Herman José, a propósito do falecimento súbito de Maria João Abreu, disse que ninguém poderia alegar algum defeito ou maldade que pudesse justificar o destino abrupto com que perdeu a vida. Estava a referir-se a um dos processos psicológicos que estruturam os segredos sociais: se acontece aquilo de que se quer fazer segredo às pessoas é por que, de alguma maneira, as pessoas quiseram ou, ao menos, se puseram a jeito para que acontecesse. No caso da atriz, as más línguas – notou o humorista – iam ter dificuldade em encontrar chão. Teriam de se calar.

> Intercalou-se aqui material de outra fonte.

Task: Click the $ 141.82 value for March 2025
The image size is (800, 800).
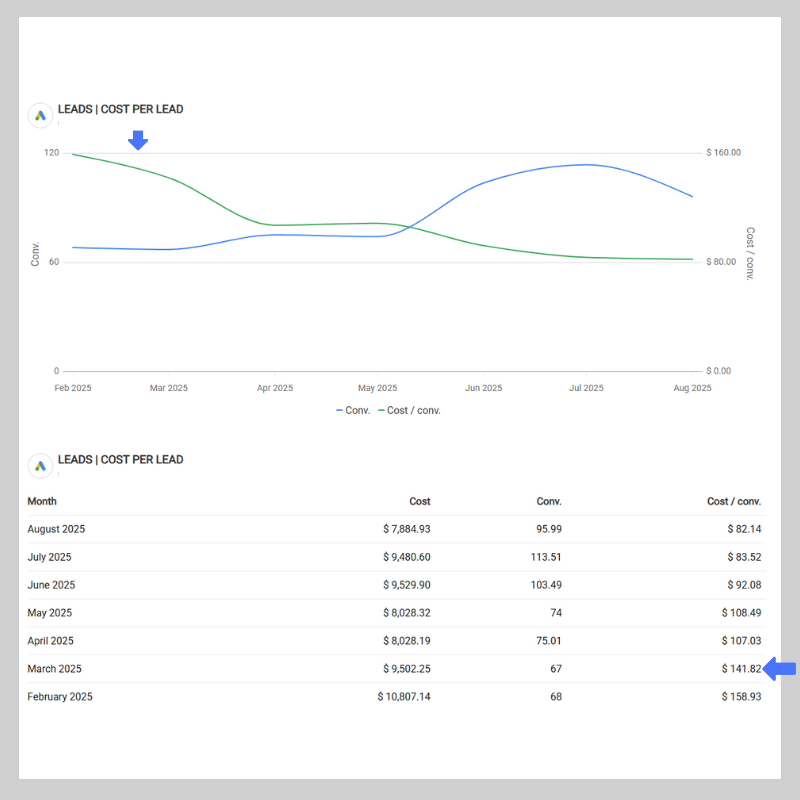Action: tap(741, 669)
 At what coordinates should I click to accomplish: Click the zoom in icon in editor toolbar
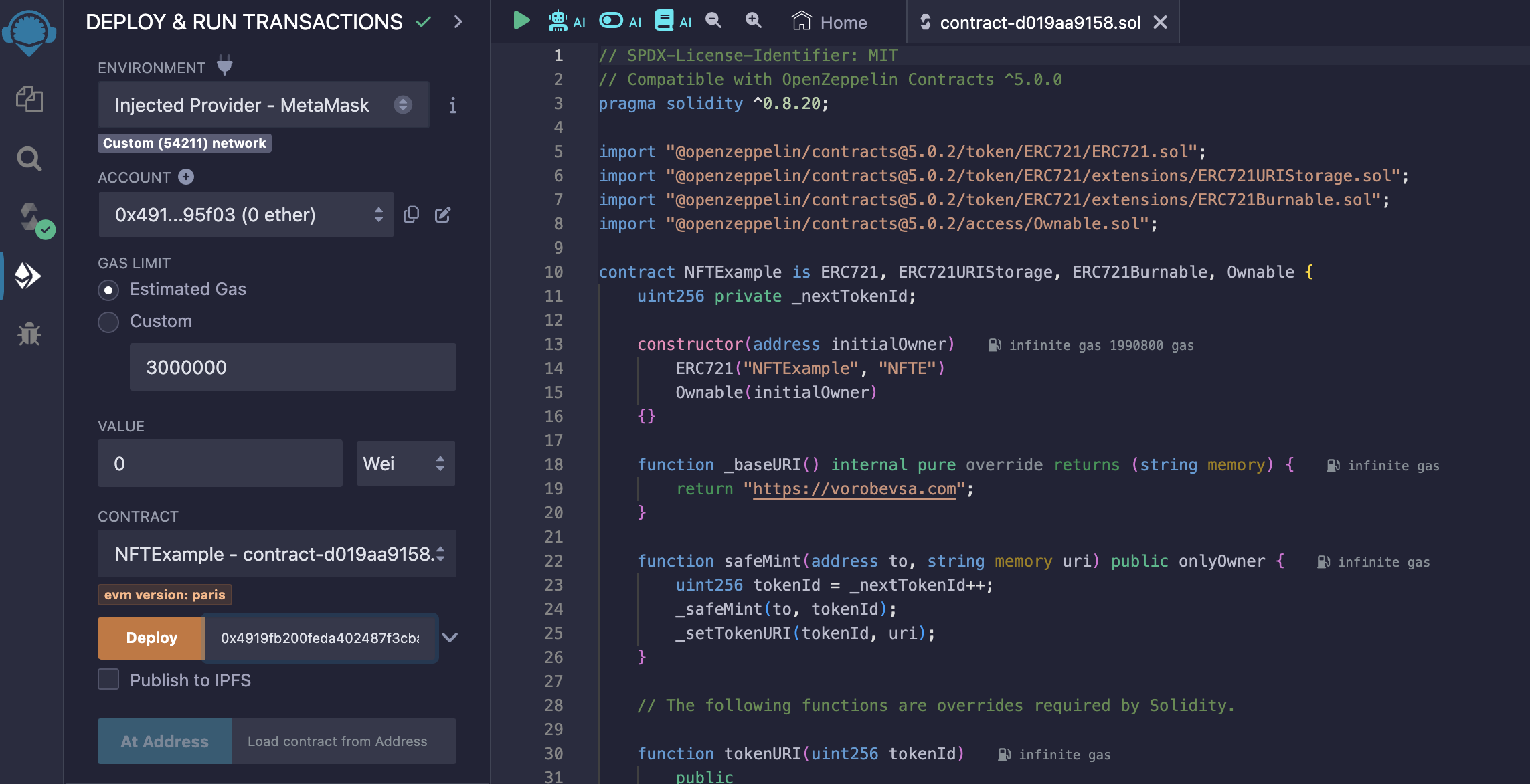pyautogui.click(x=753, y=20)
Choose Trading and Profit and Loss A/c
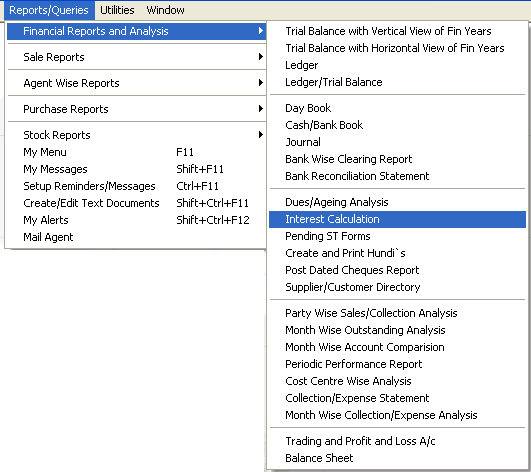531x472 pixels. (397, 441)
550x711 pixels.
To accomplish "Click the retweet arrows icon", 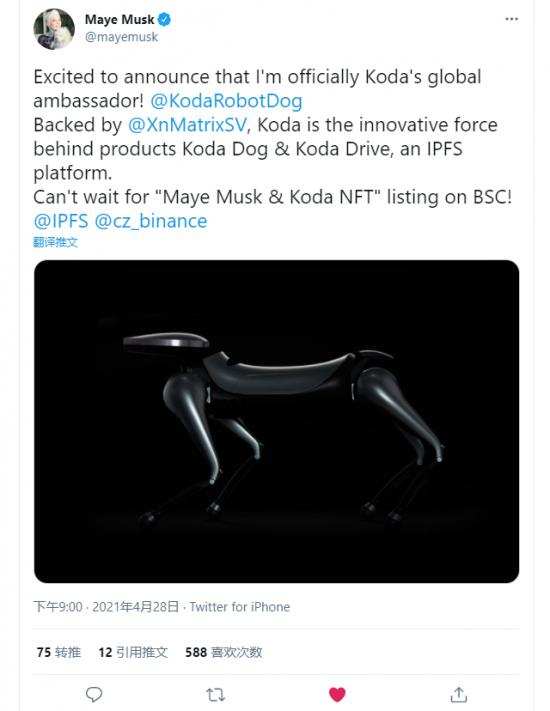I will click(215, 694).
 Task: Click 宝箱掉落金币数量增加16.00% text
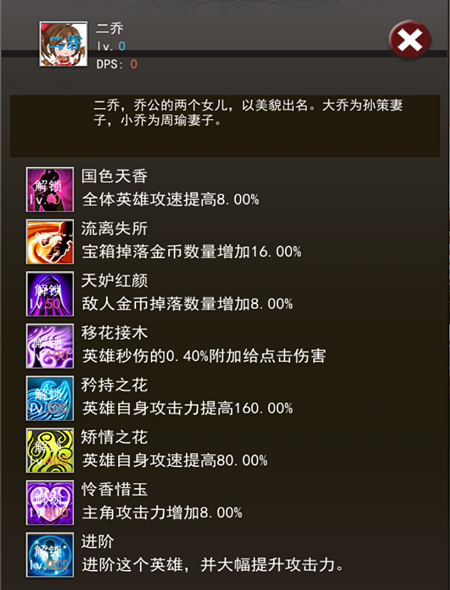pyautogui.click(x=192, y=252)
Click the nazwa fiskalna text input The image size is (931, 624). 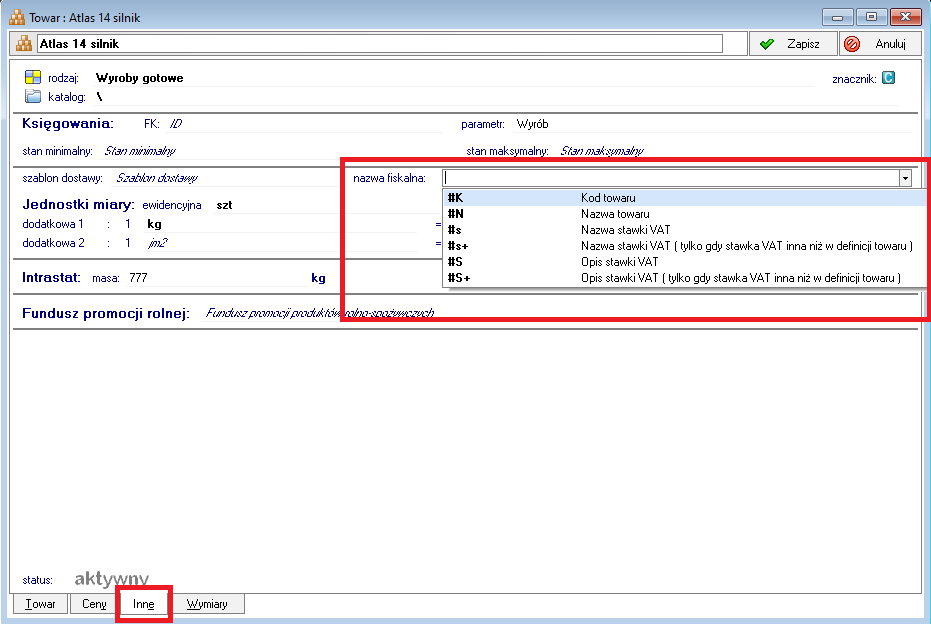[x=668, y=178]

Em resumo: nem cada um, nem a sociedade têm a ver com o que acontece no mundo protegido pelo mecanismo do segredo social, como também é a morte. Os segredos sociais são anti-sociais e, ao mesmo tempo, representados pelas sociedades como raridades e existindo fora da sociedade. Não há nada a fazer. É como o Covid-19. É como as doenças que deixaram de ser tratadas por efeito da reorganização dos serviços de saúde para atender à COVID-19. É como as doenças mentais que nunca foram cuidadas como deveriam ser.

Não se sabe de onde veio nem para onde vai a COVID-19, mas sabe-se que a ciência deveria saber ou poderá um dia vir a saber. Entretanto, para driblar o segredo social da morte, os governos decidiram que deverá ser a ciência, isto é, os cientistas designados pelos governos e pelos jornalistas para poderem falar (não, claro, os cientistas negacionistas ou que aproveitam a situação para dizer mal), deverá ser a ciência a conduzir os políticos que a conduzem nos centros de investigação, nas universidades, ou, de modo delegado, nas farmacêuticas beneficiárias de contratos milionários, enquanto as desigualdades sociais desencobrem a miséria e a escravatura.

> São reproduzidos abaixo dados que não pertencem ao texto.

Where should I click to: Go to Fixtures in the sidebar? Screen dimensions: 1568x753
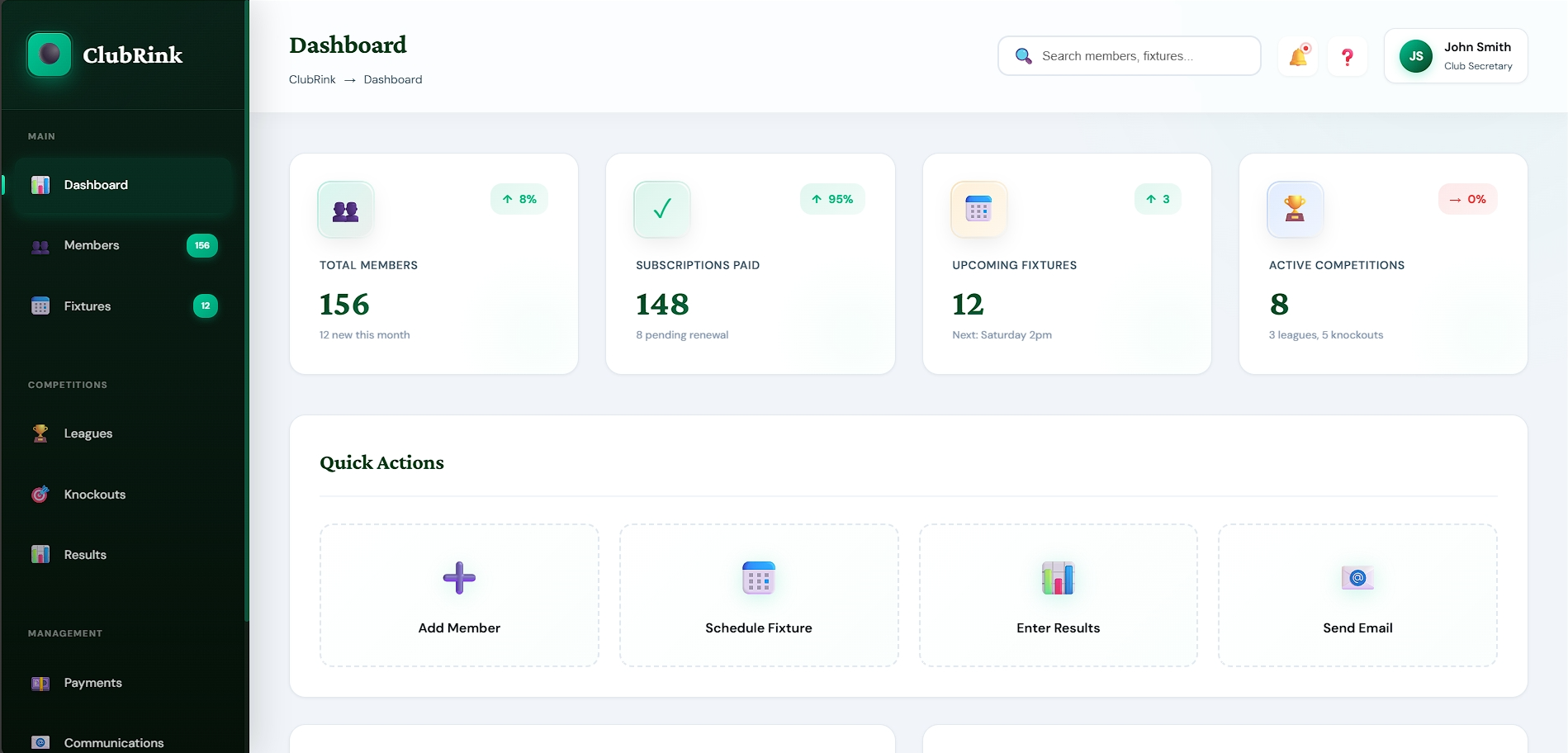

Combater os segredos sociais é possível. É até urgente, dada a convergência de crises de todo o tipo, que não param de revelar problemas estruturais, incluindo os criados pelas reformas estruturais das últimas décadas. Dos muitos segredos sociais que existem destaco dois, pelo seu impacto: o papel protector (discriminatório e explorador) dos estados modernos (Dores, 2020) e o papel cognitivo (elitista e desumano) das ciências (Dores, 2021).

Tais segredos sociais são tanto mais importantes e estruturantes quanto a generalidade dos críticos da situação acaba a propor ora a mobilização de um estado protector, ora a mobilização da educação científica, sem notar a indispensabilidade de um pensamento crítico sobre o estado e as ciências, imaginados irrealisticamente coisas boas fora da sociedade má. Como o maior cego é quem não quer ver, os segredos sociais que recobrem propagandisticamente os estados e as ciências devem ser dos primeiros a ser escalpelizados.

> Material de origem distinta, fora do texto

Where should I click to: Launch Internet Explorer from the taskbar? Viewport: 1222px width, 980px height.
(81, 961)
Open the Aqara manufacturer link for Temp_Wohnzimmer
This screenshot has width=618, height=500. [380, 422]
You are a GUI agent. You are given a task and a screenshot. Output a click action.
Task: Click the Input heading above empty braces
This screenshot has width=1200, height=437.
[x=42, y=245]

Marcelo não sabia, mas aprendeu que há segredos sociais. Ao contrário do que imaginava, apesar de ser profundo conhecedor do estado, das universidades e das últimas da ciência, é “impossível” erradicar os sem-abrigo e a escravatura. Sem-abrigo e escravos/as (como todas as vítimas dos segredos sociais) estão por toda a parte, confundidos/as na intimidade da população. População conscientemente alheada pela indiferença, incluindo os empresários que modernizam da agricultura e uberizam o emprego; incluindo os políticos melhor educados e informados.

Referências:

Dores, A. P. (2020). A Estado Social Real. RCP edições.

Dores, A. P. (2021). Reeducar o século XXI: libertar o espírito científico. Lisbon International Press.